[Deine Aufgabe] Drucke aus dem Text über den Bombenkrieg den Abschnitt ab, der bei den Worten „I. Kaum jemand“ anfängt und nach „Golfkrieg beobachten kann.“ aufhört.

I. Kaum jemand hat Vorstellungskraft genug, zu erahnen, was und wie viel mehr an menschlichem Leid sich hinter den zugerichteten Bildern verbirgt, die wir vom Krieg erhalten. Arm derjenige, den das nicht rührt und betrübt. Das Moralische, so hoffen wir mit Friedrich Theodor Vischer, versteht sich von selbst. Um das Unmoralische, gar das Amoralische im Namen der Moral zu verstehen, reicht Moral aber nicht aus. Schon gar nicht die, die man derzeit in der Empörung über den neuerlichen Golfkrieg beobachten kann.
Es scheint keine zufällige Koinzidenz, dass der immense Erfolg von Jörg Friedrichs Buch über die Bombardierung der deutschen Städte im Zweiten Weltkrieg der hohen Betroffenheits-Mobilisierung bei den Friedensdemonstrationen unmittelbar vorausging - nicht kausal zwar, aber als Symptom einer mehr diffus selbstmitleidigen Sentimentalität anstelle humanitärer Empathie. Rückgekoppelt mit den massenmedialen Illustrationen zwischen Bild-Zeitung und Fernseh-Dokumentationen, begleitet von besorgten Fragen des Feuilletons nach einer neuen deutschen Opferstilisierung (Teilweise nachzulesen jetzt im Bändchen Ein Volk von Opfern?, Rowohlt Berlin 2003), findet man in Friedrichs Buch das Arrangement zwischen der Peitsche siebenschwänziger Grausamkeitsschocks und dem Zuckerbrot, man habe in dem, was neben den Menschen vernichtet wurde, in der historischen Substanz der Städte, in den Kulturdenkmalen und Bibliotheken etwas Unersetzliches besessen und verloren.
Dass das Verlorene unersetzlich ist, steht außer Zweifel. Die Frage darf indes gestellt werden, wer von den heute Lebenden das als Besitz für sich reklamieren dürfte, wo schon die seinerzeitigen »Deutschen« sich einen Dreck darum geschert hatten, was sie da besaßen und wofür sie Verantwortung gehabt hätten. Einmal ganz von dem abgesehen, was Adorno als Aporie notierte, »wie sehr das Fachwerk zur Konservierung von Muff herhielt, dem Komplement technifizierten Unheils«. Hier aber feiert sich eine tapfer muckernde Opfernostalgie und pocht plötzlich auf die ihr genommene Kultur. (Als Antwort darauf nur einen Satz aus den Erinnerungen des Philosophen Kurt Flasch: »Das wirklich Alte war schutzlos. Erst kamen die Nazis, dann Bomben, dann Planierraupen; zuletzt fielen Heimatfreunde und Kunstfritze entstellend über den Rest her.«) Das Komplement zu diesem späten Gratis-Trotz scheint die Befindlichkeitswallung der Friedensbewegtheit zu sein, ein »joy of grief«, die lustvoll genossene Wehmut über die Wehr- und Hilflosigkeit gegenüber den undurchsichtigen Verhältnissen und ihren finsteren Figuren. Wenn es jungen Menschen abgeht, ist solch´ Weltweh Anlass höchster Besorgnis, ebenso aber, wenn es von einem kerzenschunkelnden, dem Äußeren nach erwachsenen Mittelstand genossen wird. Von daher scheint es nicht unnütz, dem schier identifikatorischen Selbstmitleid ein paar distanziertere, historisch hergeleitete Überlegungen entgegenzuhalten, die zugleich auch das Bild des damaligen Bombenkrieges, das Friedrich aktiviert hat, in eine andere Perspektive rücken können.

[Gegebene Angaben]

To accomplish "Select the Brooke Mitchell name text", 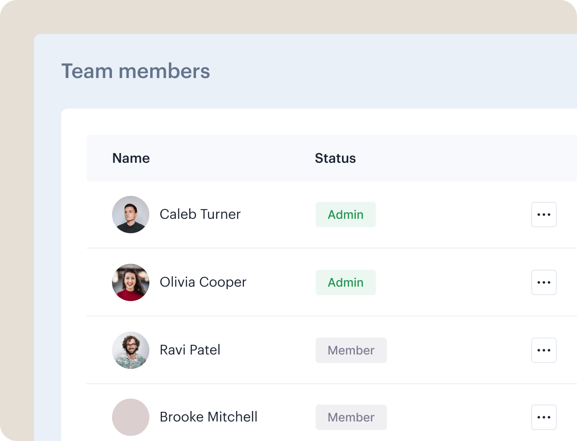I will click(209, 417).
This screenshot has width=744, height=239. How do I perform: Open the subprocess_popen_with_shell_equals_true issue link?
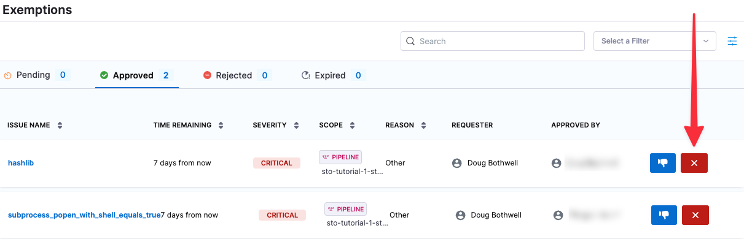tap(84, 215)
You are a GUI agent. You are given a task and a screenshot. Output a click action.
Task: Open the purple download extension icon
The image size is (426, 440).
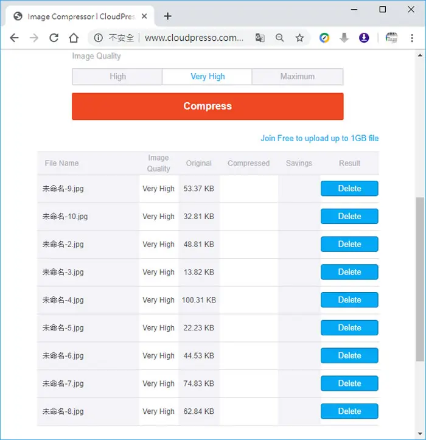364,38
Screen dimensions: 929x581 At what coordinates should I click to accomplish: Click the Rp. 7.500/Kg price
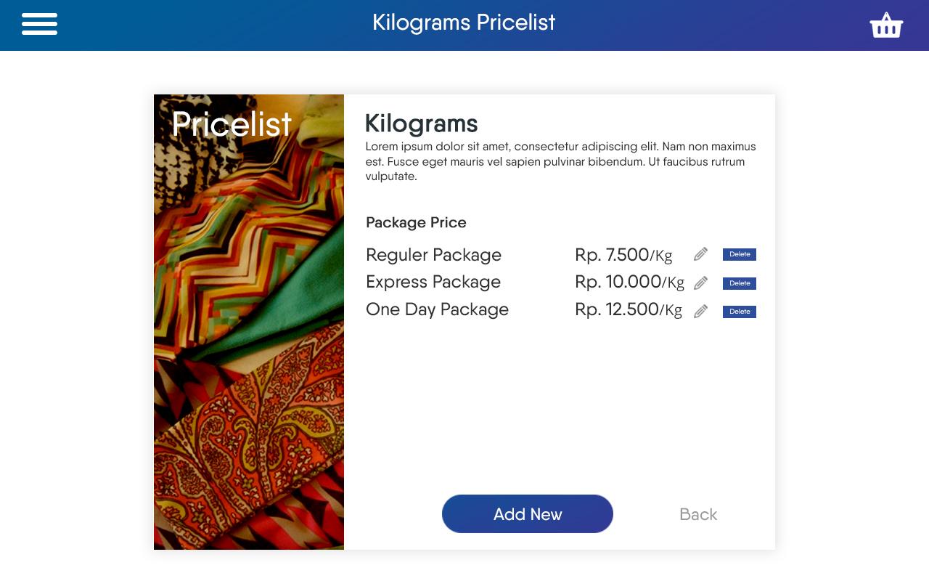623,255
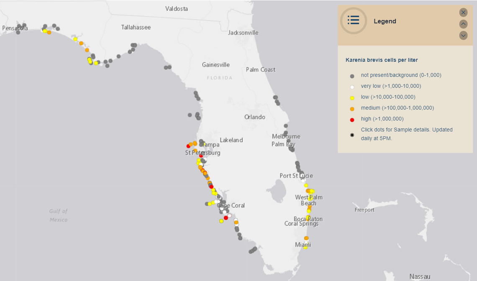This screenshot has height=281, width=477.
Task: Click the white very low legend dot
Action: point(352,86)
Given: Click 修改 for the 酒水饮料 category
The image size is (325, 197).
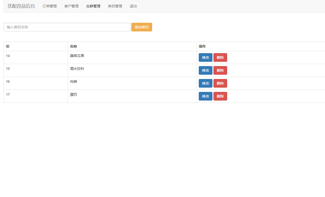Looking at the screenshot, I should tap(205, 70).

==

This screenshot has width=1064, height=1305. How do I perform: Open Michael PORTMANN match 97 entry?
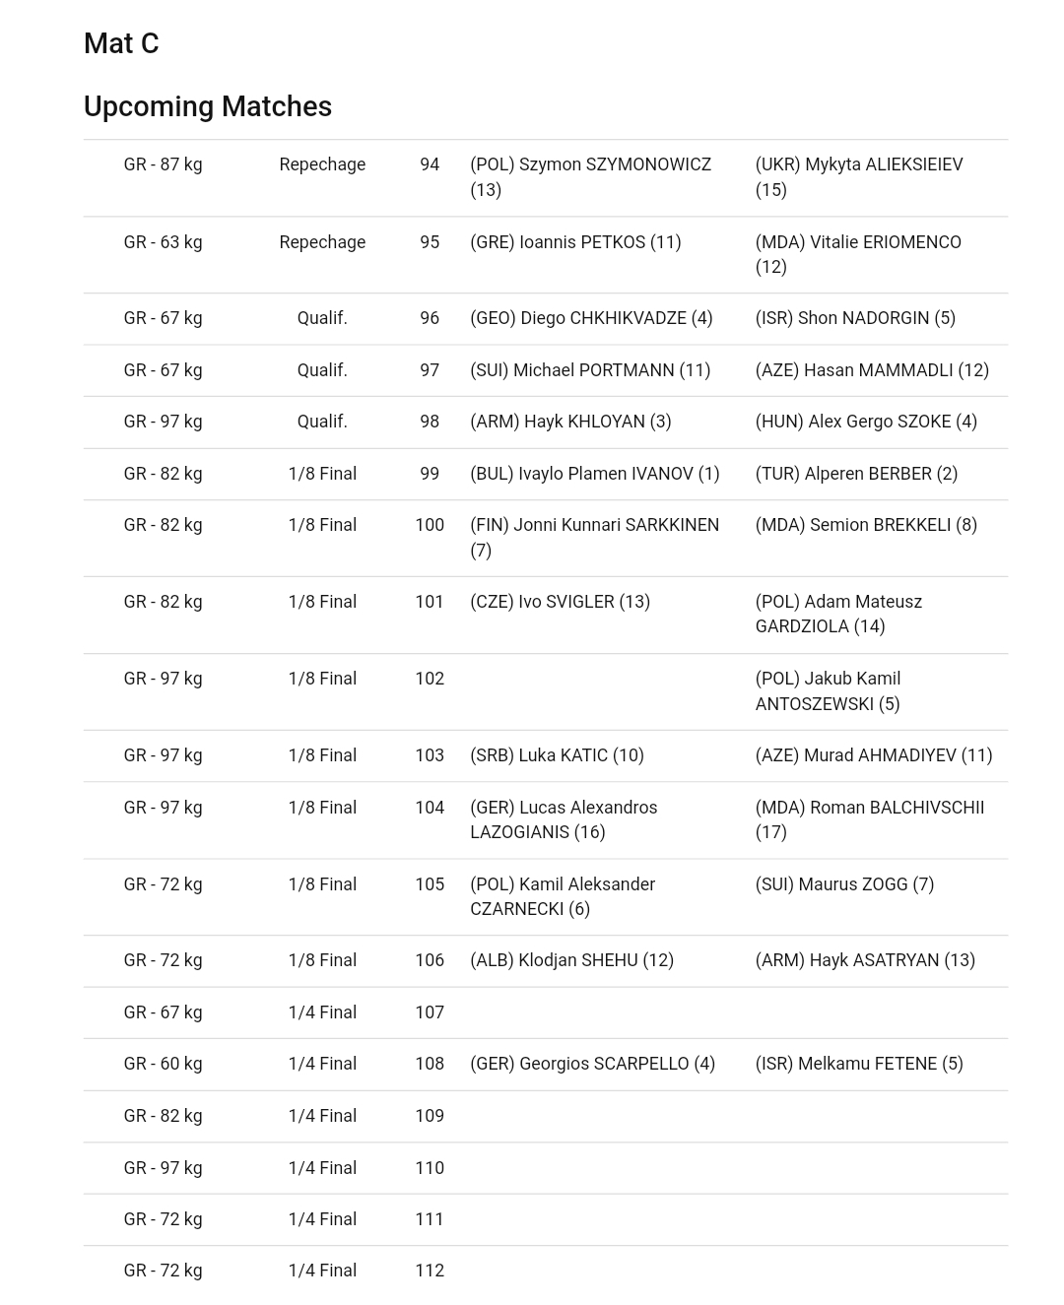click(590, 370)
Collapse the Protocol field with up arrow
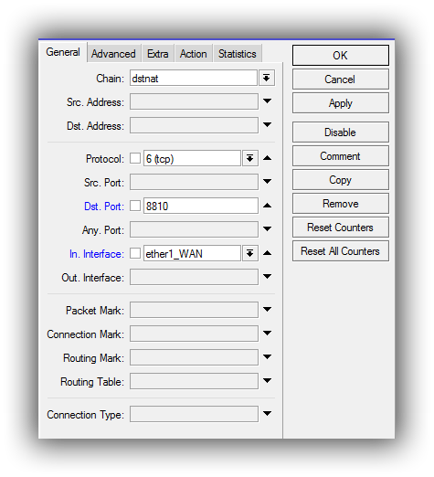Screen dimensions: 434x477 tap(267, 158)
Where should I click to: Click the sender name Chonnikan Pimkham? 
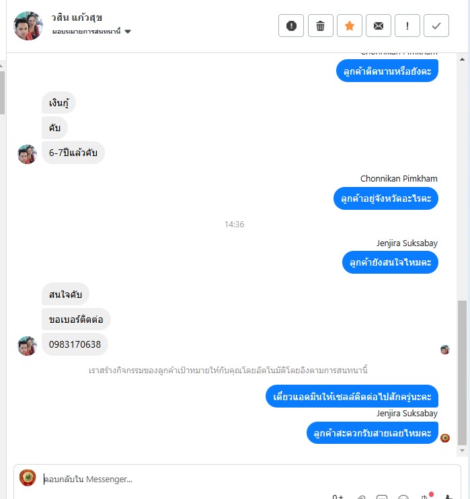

[Die Lösung]
I. Kaum jemand hat Vorstellungskraft genug, zu erahnen, was und wie viel mehr an menschlichem Leid sich hinter den zugerichteten Bildern verbirgt, die wir vom Krieg erhalten. Arm derjenige, den das nicht rührt und betrübt. Das Moralische, so hoffen wir mit Friedrich Theodor Vischer, versteht sich von selbst. Um das Unmoralische, gar das Amoralische im Namen der Moral zu verstehen, reicht Moral aber nicht aus. Schon gar nicht die, die man derzeit in der Empörung über den neuerlichen Golfkrieg beobachten kann.